- [Exercise description]
An exact reproduction of all the entries below is required.
———
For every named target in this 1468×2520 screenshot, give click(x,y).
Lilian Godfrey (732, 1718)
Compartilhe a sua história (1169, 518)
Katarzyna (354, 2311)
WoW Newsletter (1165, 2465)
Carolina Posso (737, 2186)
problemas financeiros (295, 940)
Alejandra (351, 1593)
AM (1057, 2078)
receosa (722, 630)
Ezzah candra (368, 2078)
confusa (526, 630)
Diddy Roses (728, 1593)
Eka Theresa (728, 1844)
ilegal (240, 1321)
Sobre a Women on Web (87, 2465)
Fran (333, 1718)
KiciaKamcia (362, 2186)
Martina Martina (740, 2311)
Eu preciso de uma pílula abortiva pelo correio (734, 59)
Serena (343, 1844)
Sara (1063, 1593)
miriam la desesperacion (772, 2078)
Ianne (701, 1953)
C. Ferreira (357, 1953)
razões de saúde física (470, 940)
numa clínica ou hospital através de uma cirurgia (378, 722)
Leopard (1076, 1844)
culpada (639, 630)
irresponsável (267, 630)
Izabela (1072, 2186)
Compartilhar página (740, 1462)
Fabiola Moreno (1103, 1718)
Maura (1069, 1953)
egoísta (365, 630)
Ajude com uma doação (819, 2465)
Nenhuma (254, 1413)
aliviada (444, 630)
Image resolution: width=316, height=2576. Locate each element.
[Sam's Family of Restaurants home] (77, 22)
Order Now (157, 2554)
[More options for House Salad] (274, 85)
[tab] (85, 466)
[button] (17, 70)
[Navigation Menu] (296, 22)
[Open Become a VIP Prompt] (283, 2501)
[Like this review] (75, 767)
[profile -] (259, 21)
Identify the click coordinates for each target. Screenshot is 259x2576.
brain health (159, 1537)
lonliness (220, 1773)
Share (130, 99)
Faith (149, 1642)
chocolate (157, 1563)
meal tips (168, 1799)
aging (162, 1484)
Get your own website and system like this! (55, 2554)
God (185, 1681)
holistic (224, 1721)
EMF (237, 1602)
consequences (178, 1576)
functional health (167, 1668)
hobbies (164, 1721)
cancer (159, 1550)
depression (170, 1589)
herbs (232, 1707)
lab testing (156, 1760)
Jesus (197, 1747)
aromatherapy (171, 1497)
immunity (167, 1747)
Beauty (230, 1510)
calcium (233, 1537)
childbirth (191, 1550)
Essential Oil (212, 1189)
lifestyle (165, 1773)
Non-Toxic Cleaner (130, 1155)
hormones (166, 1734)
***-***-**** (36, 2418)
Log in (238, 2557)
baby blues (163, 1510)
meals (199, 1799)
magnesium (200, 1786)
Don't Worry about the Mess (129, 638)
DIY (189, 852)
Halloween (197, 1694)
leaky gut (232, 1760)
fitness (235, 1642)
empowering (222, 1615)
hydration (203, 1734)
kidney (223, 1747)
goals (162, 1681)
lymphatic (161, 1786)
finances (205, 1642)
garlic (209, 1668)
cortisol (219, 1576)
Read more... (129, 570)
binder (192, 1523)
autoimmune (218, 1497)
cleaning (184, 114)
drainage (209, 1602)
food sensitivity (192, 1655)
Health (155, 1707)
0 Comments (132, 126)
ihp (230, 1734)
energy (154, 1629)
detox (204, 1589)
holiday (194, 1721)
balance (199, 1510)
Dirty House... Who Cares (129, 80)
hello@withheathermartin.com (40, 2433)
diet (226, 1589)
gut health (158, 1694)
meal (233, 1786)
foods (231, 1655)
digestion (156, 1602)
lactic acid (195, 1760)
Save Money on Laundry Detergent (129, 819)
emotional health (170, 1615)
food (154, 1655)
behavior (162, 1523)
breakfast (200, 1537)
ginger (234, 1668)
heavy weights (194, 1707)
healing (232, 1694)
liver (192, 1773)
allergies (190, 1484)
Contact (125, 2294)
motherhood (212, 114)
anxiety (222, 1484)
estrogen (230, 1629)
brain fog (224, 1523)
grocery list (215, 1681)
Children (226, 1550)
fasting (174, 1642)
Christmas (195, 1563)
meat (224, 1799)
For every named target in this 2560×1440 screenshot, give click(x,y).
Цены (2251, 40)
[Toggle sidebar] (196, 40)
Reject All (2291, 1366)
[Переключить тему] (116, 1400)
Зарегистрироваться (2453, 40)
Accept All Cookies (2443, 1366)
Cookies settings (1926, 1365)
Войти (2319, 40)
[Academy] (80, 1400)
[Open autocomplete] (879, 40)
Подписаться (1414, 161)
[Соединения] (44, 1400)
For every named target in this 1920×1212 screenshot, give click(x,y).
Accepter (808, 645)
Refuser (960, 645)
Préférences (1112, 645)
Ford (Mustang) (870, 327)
———
- [Written response]
For every named target in this 1468×2520 screenshot, give click(x,y).
Lilian Godfrey (732, 1718)
Compartilhe a sua história (1169, 518)
Katarzyna (354, 2311)
WoW Newsletter (1165, 2465)
Carolina Posso (737, 2186)
problemas financeiros (295, 940)
Alejandra (351, 1593)
AM (1057, 2078)
receosa (722, 630)
Ezzah candra (368, 2078)
confusa (526, 630)
Diddy Roses (728, 1593)
Eka Theresa (728, 1844)
ilegal (240, 1321)
Sobre a Women on Web (87, 2465)
Fran (333, 1718)
KiciaKamcia (362, 2186)
Martina Martina (740, 2311)
Eu preciso de uma pílula abortiva pelo correio (734, 59)
Serena (343, 1844)
Sara (1063, 1593)
miriam la desesperacion (772, 2078)
Ianne (701, 1953)
C. Ferreira (357, 1953)
razões de saúde física (470, 940)
numa clínica ou hospital através de uma cirurgia (378, 722)
Leopard (1076, 1844)
culpada (639, 630)
irresponsável (267, 630)
Izabela (1072, 2186)
Compartilhar página (740, 1462)
Fabiola Moreno (1103, 1718)
Maura (1069, 1953)
egoísta (365, 630)
Ajude com uma doação (819, 2465)
Nenhuma (254, 1413)
aliviada (444, 630)
Image resolution: width=316, height=2576. Locate each element.
[Sam's Family of Restaurants home] (77, 22)
Order Now (157, 2554)
[More options for House Salad] (274, 85)
[tab] (85, 466)
[button] (17, 70)
[Navigation Menu] (296, 22)
[Open Become a VIP Prompt] (283, 2501)
[Like this review] (75, 767)
[profile -] (259, 21)
Identify the click coordinates for each target. Screenshot is 259x2576.
brain health (159, 1537)
lonliness (220, 1773)
Share (130, 99)
Faith (149, 1642)
chocolate (157, 1563)
meal tips (168, 1799)
aging (162, 1484)
Get your own website and system like this! (55, 2554)
God (185, 1681)
holistic (224, 1721)
EMF (237, 1602)
consequences (178, 1576)
functional health (167, 1668)
hobbies (164, 1721)
cancer (159, 1550)
depression (170, 1589)
herbs (232, 1707)
lab testing (156, 1760)
Jesus (197, 1747)
aromatherapy (171, 1497)
immunity (167, 1747)
Beauty (230, 1510)
calcium (233, 1537)
childbirth (191, 1550)
Essential Oil (212, 1189)
lifestyle (165, 1773)
Non-Toxic Cleaner (130, 1155)
hormones (166, 1734)
***-***-**** (36, 2418)
Log in (238, 2557)
baby blues (163, 1510)
meals (199, 1799)
magnesium (200, 1786)
Don't Worry about the Mess (129, 638)
DIY (189, 852)
Halloween (197, 1694)
leaky gut (232, 1760)
fitness (235, 1642)
empowering (222, 1615)
hydration (203, 1734)
kidney (223, 1747)
goals (162, 1681)
lymphatic (161, 1786)
finances (205, 1642)
garlic (209, 1668)
cortisol (219, 1576)
Read more... (129, 570)
binder (192, 1523)
autoimmune (218, 1497)
cleaning (184, 114)
drainage (209, 1602)
food sensitivity (192, 1655)
Health (155, 1707)
0 Comments (132, 126)
ihp (230, 1734)
energy (154, 1629)
detox (204, 1589)
holiday (194, 1721)
balance (199, 1510)
Dirty House... Who Cares (129, 80)
hello@withheathermartin.com (40, 2433)
diet (226, 1589)
gut health (158, 1694)
meal (233, 1786)
foods (231, 1655)
digestion (156, 1602)
lactic acid (195, 1760)
Save Money on Laundry Detergent (129, 819)
emotional health (170, 1615)
food (154, 1655)
behavior (162, 1523)
breakfast (200, 1537)
ginger (234, 1668)
heavy weights (194, 1707)
healing (232, 1694)
liver (192, 1773)
allergies (190, 1484)
Contact (125, 2294)
motherhood (212, 114)
anxiety (222, 1484)
estrogen (230, 1629)
brain fog (224, 1523)
grocery list (215, 1681)
Children (226, 1550)
fasting (174, 1642)
Christmas (195, 1563)
meat (224, 1799)
For every named target in this 2560×1440 screenshot, give click(x,y).
Цены (2251, 40)
[Toggle sidebar] (196, 40)
Reject All (2291, 1366)
[Переключить тему] (116, 1400)
Зарегистрироваться (2453, 40)
Accept All Cookies (2443, 1366)
Cookies settings (1926, 1365)
Войти (2319, 40)
[Academy] (80, 1400)
[Open autocomplete] (879, 40)
Подписаться (1414, 161)
[Соединения] (44, 1400)
For every named target in this 1920×1212 screenshot, give click(x,y).
Accepter (808, 645)
Refuser (960, 645)
Préférences (1112, 645)
Ford (Mustang) (870, 327)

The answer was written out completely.